The effect of S on photosynthesis can be expressed mathematically as follows:

f(S) = 1 / (1 + e^{c*(S–TS)} ).

c = –0.25 and T_{S} = 5.5°C at our measuring site in Hyytiälä.

The effect of current air temperature (T) og photosynthesis can be expressed mathematically as follows:

f(T)=1–e^{cT*(T–T0)}.

T_{0} = –5 °C and c_{T} = Min {-0.1, 0.5 * ( f(S)–1) } at our measuring site in Hyytiälä.

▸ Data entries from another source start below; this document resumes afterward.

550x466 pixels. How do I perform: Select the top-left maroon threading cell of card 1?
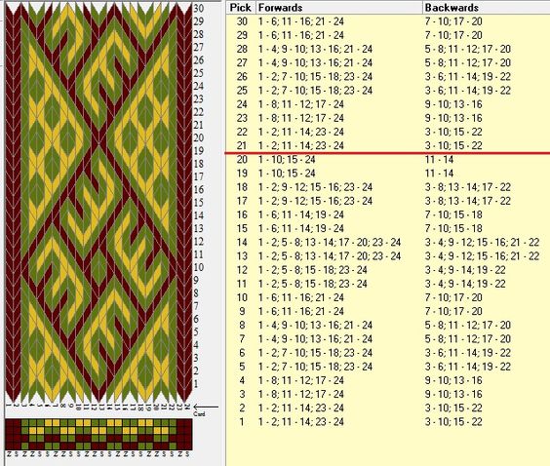tap(9, 423)
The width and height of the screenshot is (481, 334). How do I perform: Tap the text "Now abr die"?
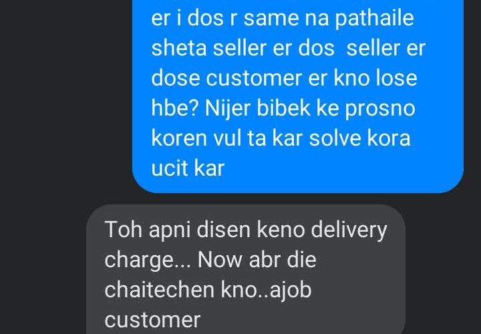coord(257,259)
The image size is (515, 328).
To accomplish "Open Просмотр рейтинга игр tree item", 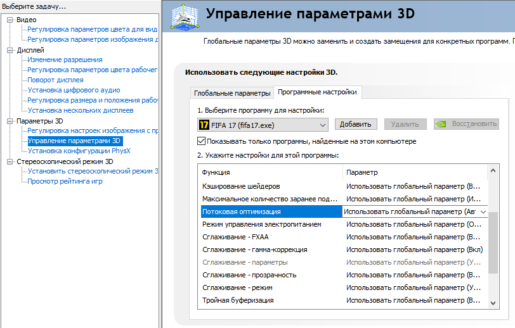I will [65, 182].
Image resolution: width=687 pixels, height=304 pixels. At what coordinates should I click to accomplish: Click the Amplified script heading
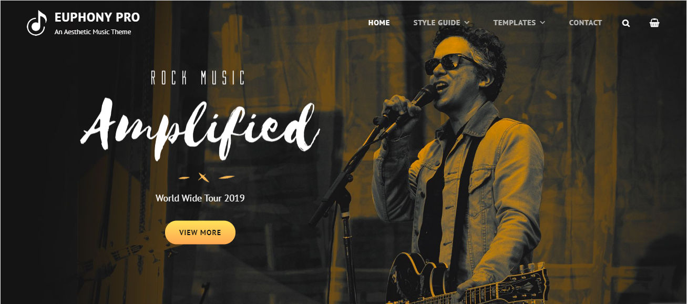click(200, 129)
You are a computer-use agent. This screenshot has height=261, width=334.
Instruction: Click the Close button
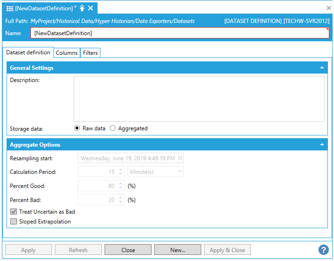pos(128,250)
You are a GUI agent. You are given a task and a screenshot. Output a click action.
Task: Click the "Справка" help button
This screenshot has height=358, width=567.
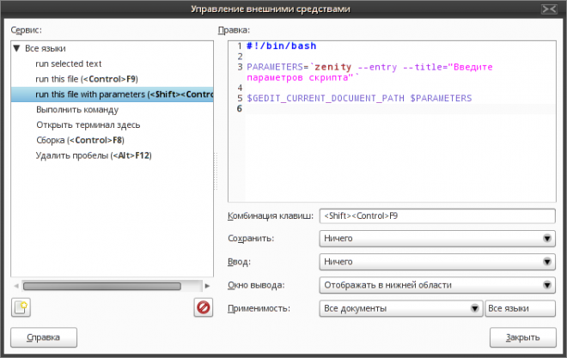pos(44,337)
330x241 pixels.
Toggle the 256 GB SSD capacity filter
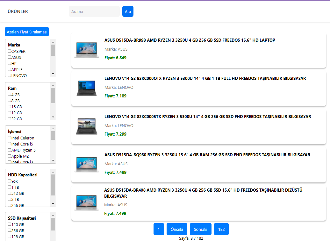[10, 230]
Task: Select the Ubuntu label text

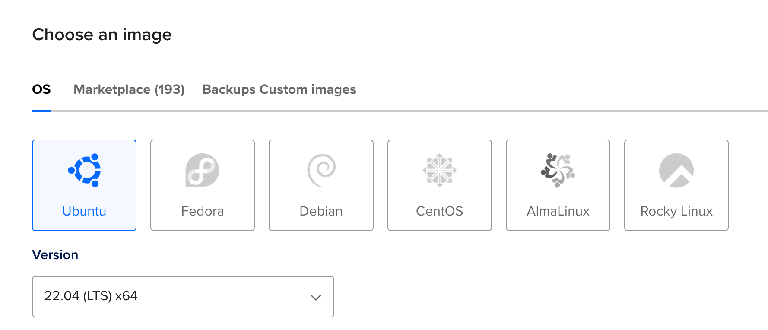Action: 84,211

In general, the more **carbon dioxide** that is available to the plant, the faster the rate of photosynthesis. The relationship between CO_{2} concentration and photosynthesis can be expressed by a mathematical equation:

f(CO_{2})=(CO_{2 }– γ) / (CO_{2} + γ + K_{CO2}) * (CO_{2ref} + γ + K_{CO2} ) / (CO_{2ref} – γ).

CO_{2ref}=400 ppm, γ=50 ppm and K_{CO2}=500 ppm at our measuring site in Hyytiälä.

For a description on a similar model you can consult:

Mäkelä, A., Pulkkinen, M., Kolari, P., Lagergren, F., Berbigier, P., Lindroth, A., Loustau, D., Nikinmaa, E., Vesala, T., and Hari, P. 2008. Developing an empirical model of stand GPP with the LUE approach: analysis of eddy covariance data at five contrasting conifer sites in Europe. Global Change Biology, 14, 92-108.